On perceiving Paul and Gontran, Saint Landri rushed toward them. He had, during the winter, got a very small musical composition performed in a very small out-of-the-way theater; but the newspapers had spoken of him with a certain favor, and he now treated Massenet, Beyer, and Gounod contemptuously.

He stretched forth both hands with an outburst of friendly regard, and immediately proceeded to repeat what he had been saying to those gentlemen of the orchestra over whom he was the conductor.

"Yes, my dear friend, it is finished, finished, finished, the hackneyed style of the old school. The melodists have had their day. This is what people cannot understand. Music is a new art, melody is its first lisping. The ignorant ear loves the burden of a song. It takes a child's pleasure, a savage's pleasure in it. I may add that the ears of the people or of the ingenuous public, the simple ears, will always love little songs, airs, in a word. It is an amusement similar to that in which the frequenters of café concerts indulge. I am going to make use of a comparison in order to make myself understood. The eye of the rustic loves crude colors and glaring pictures; the eye of the intelligent representative of the middle class who is not artistic loves shades benevolently pretentious and affecting subjects; but the artistic eye, the refined eye, loves, understands, and distinguishes the imperceptible modulations of a single tone, the mysterious harmonies of light touches invisible to most people.
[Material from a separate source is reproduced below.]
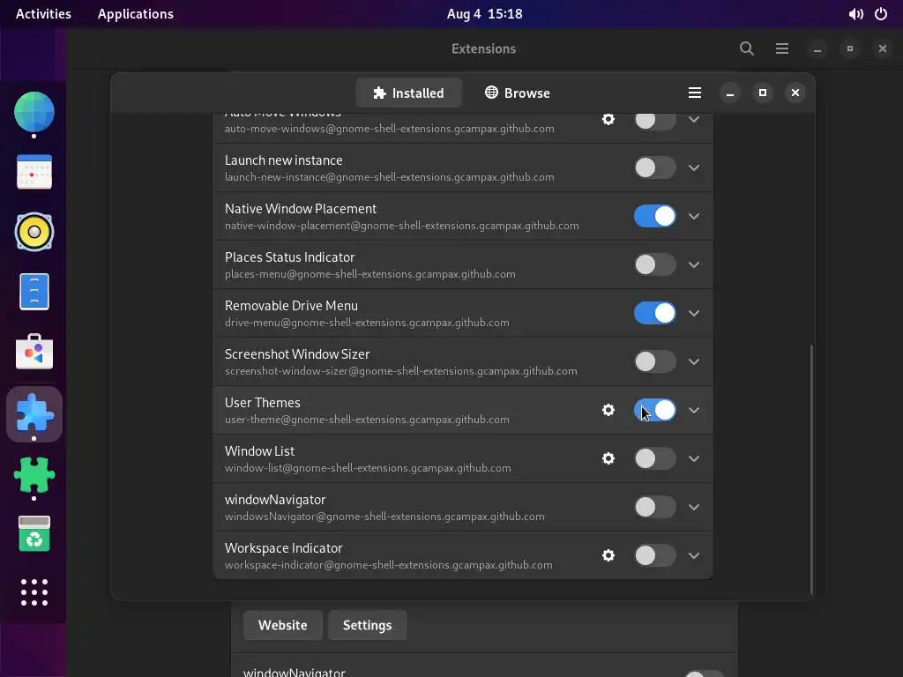Open the Software store dock icon
Viewport: 903px width, 677px height.
pyautogui.click(x=34, y=353)
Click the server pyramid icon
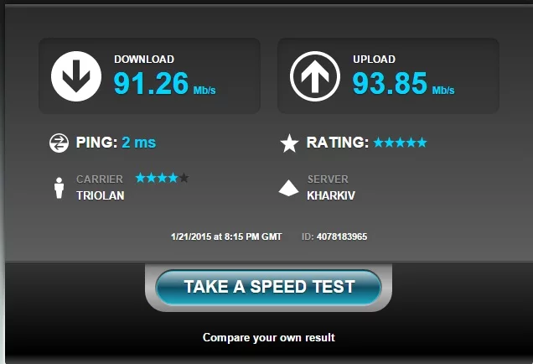 288,188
"It is the same with literature. Doorkeepers like romances of adventure, the middle class like novels which appeal to the feelings; while the real lovers of literature care only for the artistic books which are incomprehensible to the others. When an ordinary citizen talks music to me I feel a longing to kill him. And when it is at the opera, I ask him: 'Are you capable of telling me whether the third violin has made a false note in the overture of the third act? No. Then be silent. You have no ear. The man who does not understand, at the same time, the whole and all the instruments separately in an orchestra has no ear, and is no musician. There you are! Good night!'"

He turned round on his heel, and resumed: "For an artist all music is in a chord. Ah! my friend, certain chords madden me, cause a flood of inexpressible happiness to penetrate all my flesh. I have to-day an ear so well exercised, so finished, so matured, that I end by liking even certain false chords, just like a virtuoso whose fully-developed taste amounts to a form of depravity. I am beginning to be a vitiated person who seeks for extreme sensations of hearing. Yes, my friends, certain false notes. What delights! What perverse and profound delights! How this moves, how it shakes the nerves! how it scratches the ear – how it scratches! how it scratches!"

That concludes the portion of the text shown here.